■ Yang Akan Dikerjakan:
1: Sebutkan semua tokoh cerita yang namanya muncul dalam dokumen sumber, tanpa nama pemeran di dalam tanda kurung. Tulis setiap tokoh satu kali saja.
2: Jawab pertanyaan berikut berdasarkan dokumen sumber.
(a) Siapa yang meminta agar Santiago ditransfer?
(b) Berapa orang prajurit yang masuk ke kamar Santiago pada suatu malam?
(c) Sudah berapa lama pengacara muda yang mengalahkan Jo bekerja?
3: Tuliskan ulang bagian dokumen sumber tanpa mengubah apa pun. Mulailah pada kata-kata "Lalu pada suatu" dan berhentilah setelah "akhirnya meninggal dunia.".

Anak buahnya (Kol. Markinson) minta agar si Santiago ditransfer saja, tapi Jessup tak sependapat. Cara Jessup menghina Markinson gara-gara Markinson mengatakan ide Jessup salah, sangatlah dingin dan tajam.

Lalu pada suatu malam masuklah 2 orang prajurit ke kamar Santiago, membekap mulutnya dengan secarik kain dan mengikat kaki dan tangannya. Tak lama kemudian Santiago muntah darah, dan akhirnya meninggal dunia.

Kasus ini diberikan kepada Daniel Kaffee (Tom Cruise) dan dibantu oleh Joanne Galloway (Demi Moore). Danny (panggilan Daniel Kaffee) adalah sosok pengacara selengekan yang ceroboh (suka lupa bawa bolpen dan lebih senang main baseball ketimbang ikut rapat) namun prestasi hukumnya luar biasa. Sedang Jo (panggilan Joanne) berambisi untuk menangani kasus ini, sehingga kecewa berat ketika tahu bahwa ia dikalahkan oleh pengacara muda yang baru bekerja 1 tahunan. Namun toh, mereka berdua harus bekerja sama.

■ Cuplikan Data:

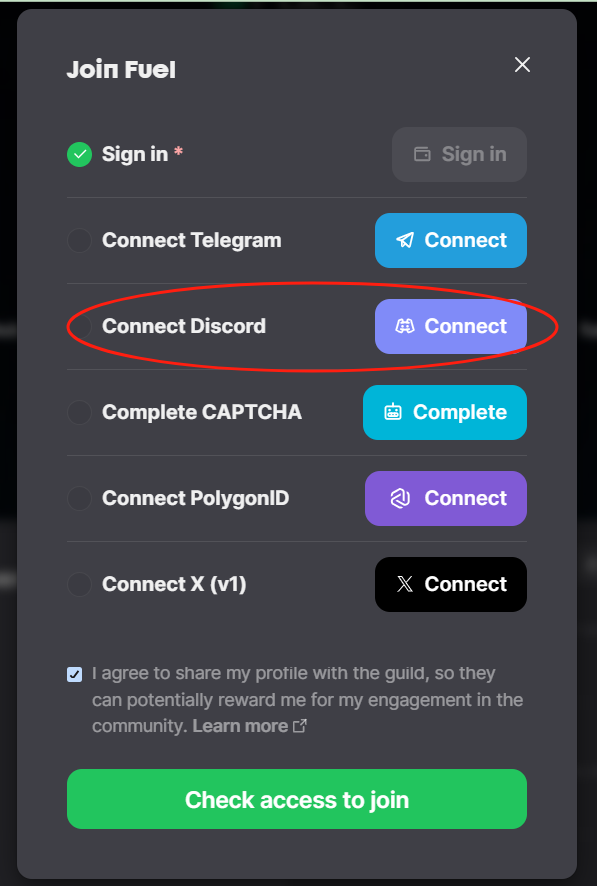Click the CAPTCHA robot icon

click(393, 412)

■ Jawaban Berurutan:
1:
Markinson (Kol. Markinson)
Santiago
Jessup
Daniel Kaffee (Danny)
Joanne Galloway (Jo)

2:
(a) Kol. Markinson, anak buah Jessup.
(b) Dua orang prajurit.
(c) Baru sekitar satu tahun.

3:
Lalu pada suatu malam masuklah 2 orang prajurit ke kamar Santiago, membekap mulutnya dengan secarik kain dan mengikat kaki dan tangannya. Tak lama kemudian Santiago muntah darah, dan akhirnya meninggal dunia.